### YOUR ASSIGNMENT
From the article about CSX and Baltimore below, quote word for word the passage that starts at "Nationally, the 12" and ends after "with a strike.".

The possibility that workers might strike against national freight rail companies has gotten some headlines recently. But the attacks of such companies against working class people threatens life in our communities as well as on the job. People in a working-class neighborhood of Baltimore have fought back against one such attack by the giant CSX railroad.
Nationally, the 12 unions that represent freight rail workers in the United States have been in negotiations with the rail carriers for many months, with the Biden administration’s intervention making a strike illegal for months and pushing some unions to vote to accept an inadequate agreement that fails to provide workers with sick days and an adequate wage, and continues inadequate staffing that leads to seriously dangerous working conditions. Three unions have already rejected the agreement, and the two largest unions, including the train engineers’ union, are scheduled to finalize their vote on November 20. A nationwide strike could begin in early December. However, Biden’s Labor Secretary Marty Walsh has promised that the U.S. government will continue to intervene to prevent the workers from using their power with a strike.
In Baltimore, workers and their supporters are fighting back against the threat that the railroad companies’ inhumane policies and practices pose not only to workers involved in the contract fight, but also to neighborhoods close to the companies’ facilities. Baltimore area members of the Brotherhood of Maintenance of Way Employees Division (BMWED), one of the unions that has rejected the agreement, held an informational picket against the rail carriers and the proposed agreement. The workers emphasized on picket signs an infamous statement from the rail carriers falsely claiming that “labor does not contribute to profits.” Workers at the picket also pointed out that this action was initiated outside of any official sanctioning by BMWED, and that members of the union had rejected the deal despite the messaging from the union leaders encouraging voting in favor.
Meanwhile, a large shipping facility controlled by CSX in Baltimore’s Curtis Bay neighborhood threatens the health and safety of the working-class people who live there. Workers at the Curtis Bay CSX terminal move coal originating in Appalachia from freight trains onto ships for export. There were three explosions at the site on December 30, 2021, when the racially diverse, low-income neighborhood was blanketed in coal dust up to a 12-block radius. Two local residents supported by the Community of Curtis Bay Association (CCBA) filed a lawsuit against CSX, alleging that CSX’s negligent activity leading to the explosion was “knowing, intentional and reckless.” Beyond the effects of the explosion, which resulted in what the Occupational Safety and Health Administration (OSHA) called nine “serious violations,” residents say that they constantly suffer the impacts of airborne coal particles. Three nearby communities, the CCBA explains, have been condemned and abandoned due to the rapid expansion of toxic industrial activity in the area, and residents fear the same may happen to Curtis Bay. Government citations, like the OSHA violations, haven’t stopped these threats.
The private control by CSX and other rail carriers of our vital shipping infrastructure and operations, along with the federal government’s near-total support of corporate interests, clearly leads to disasters for workers and neighborhoods in Baltimore and across the country. The current labor and community struggles remind us that we have to fight to protect our health and safety against the bosses’ profiteering, both on the job and where we live.

### DATA SUPPLIED

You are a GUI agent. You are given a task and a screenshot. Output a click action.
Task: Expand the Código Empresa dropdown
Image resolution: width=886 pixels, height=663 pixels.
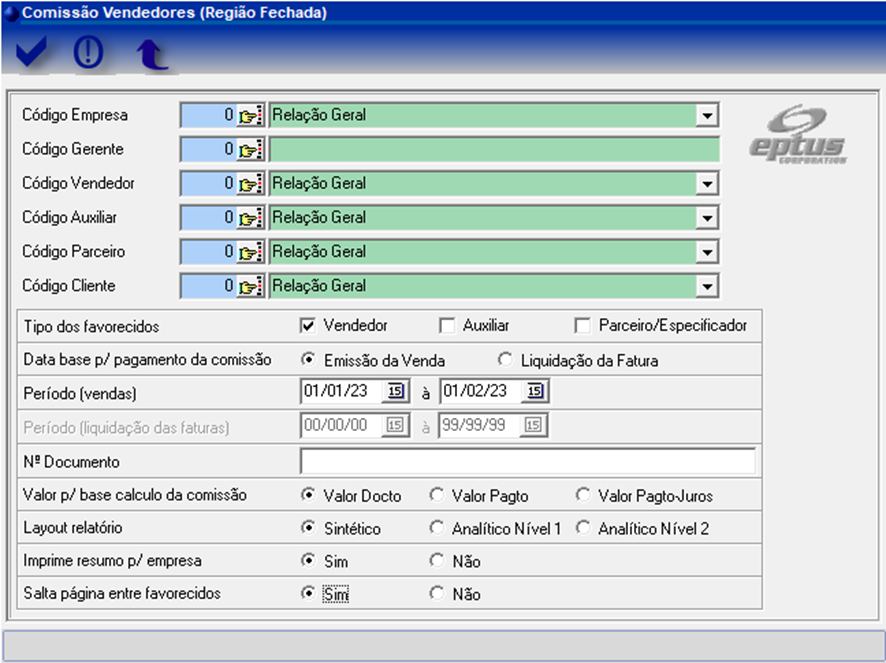[708, 116]
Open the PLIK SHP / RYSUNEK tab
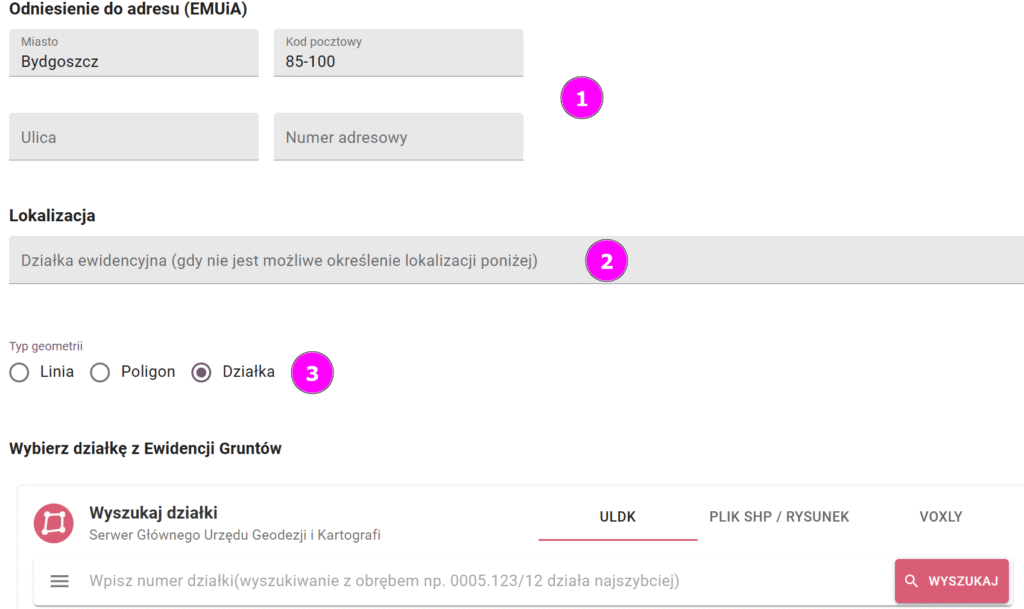The height and width of the screenshot is (609, 1024). [779, 517]
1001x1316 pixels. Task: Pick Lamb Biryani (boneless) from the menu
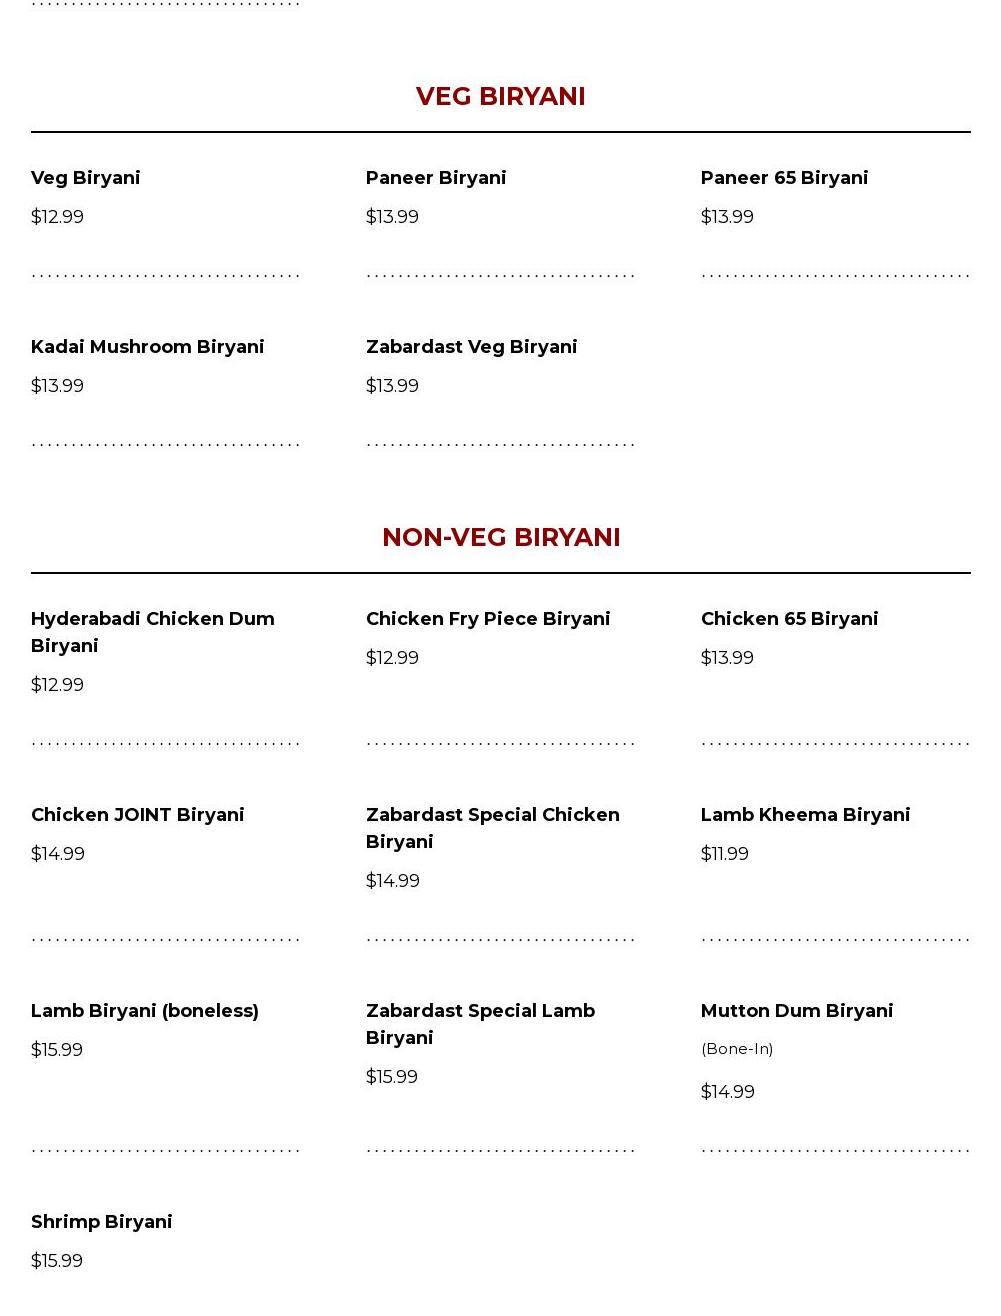point(145,1011)
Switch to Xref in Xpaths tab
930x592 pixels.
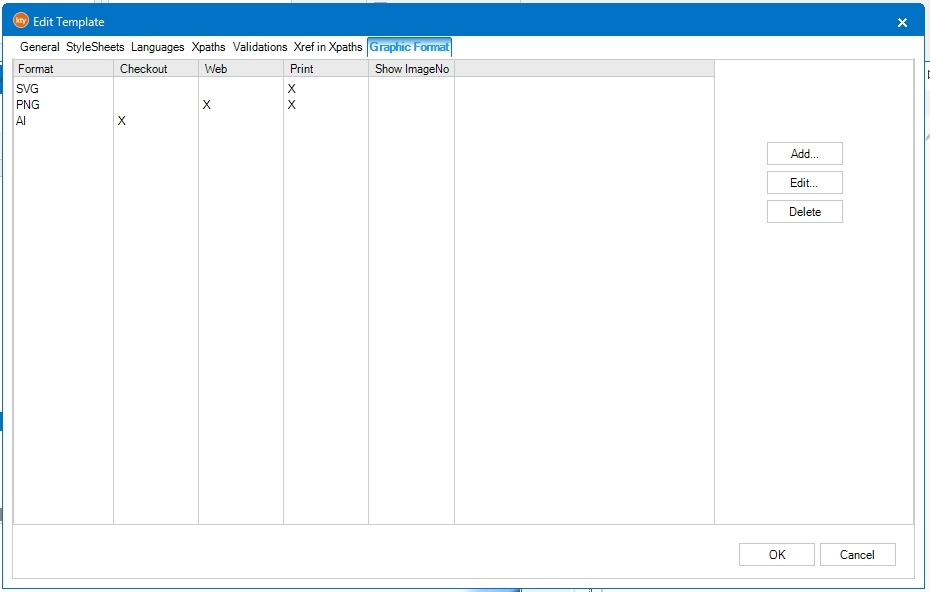(x=328, y=47)
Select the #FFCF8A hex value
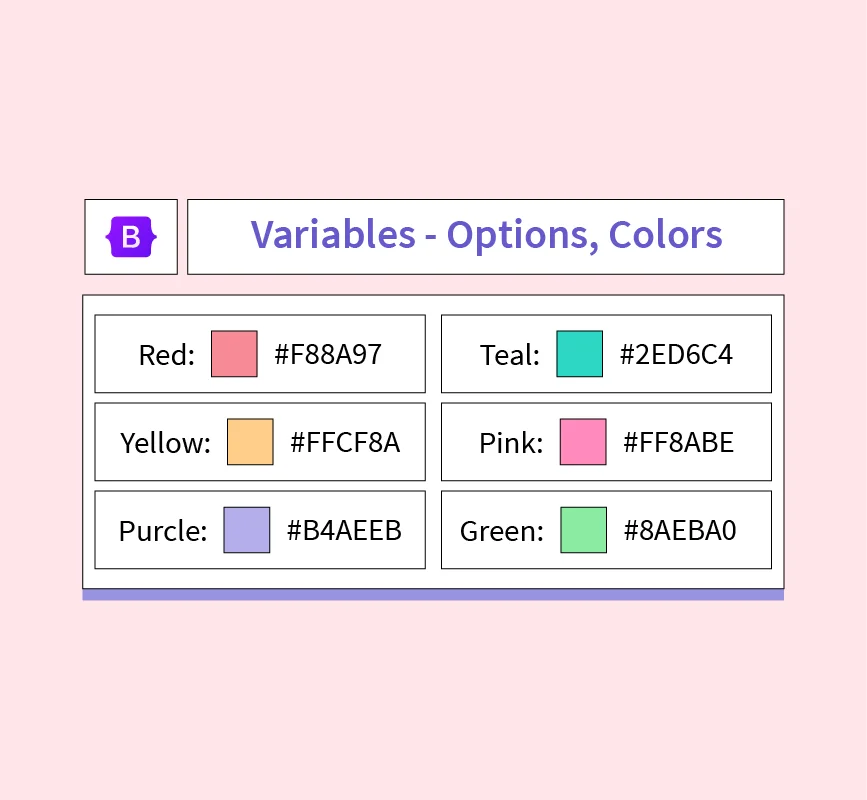 point(345,442)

### COMPLETED EXERCISE
Nationally, the 12 unions that represent freight rail workers in the United States have been in negotiations with the rail carriers for many months, with the Biden administration’s intervention making a strike illegal for months and pushing some unions to vote to accept an inadequate agreement that fails to provide workers with sick days and an adequate wage, and continues inadequate staffing that leads to seriously dangerous working conditions. Three unions have already rejected the agreement, and the two largest unions, including the train engineers’ union, are scheduled to finalize their vote on November 20. A nationwide strike could begin in early December. However, Biden’s Labor Secretary Marty Walsh has promised that the U.S. government will continue to intervene to prevent the workers from using their power with a strike.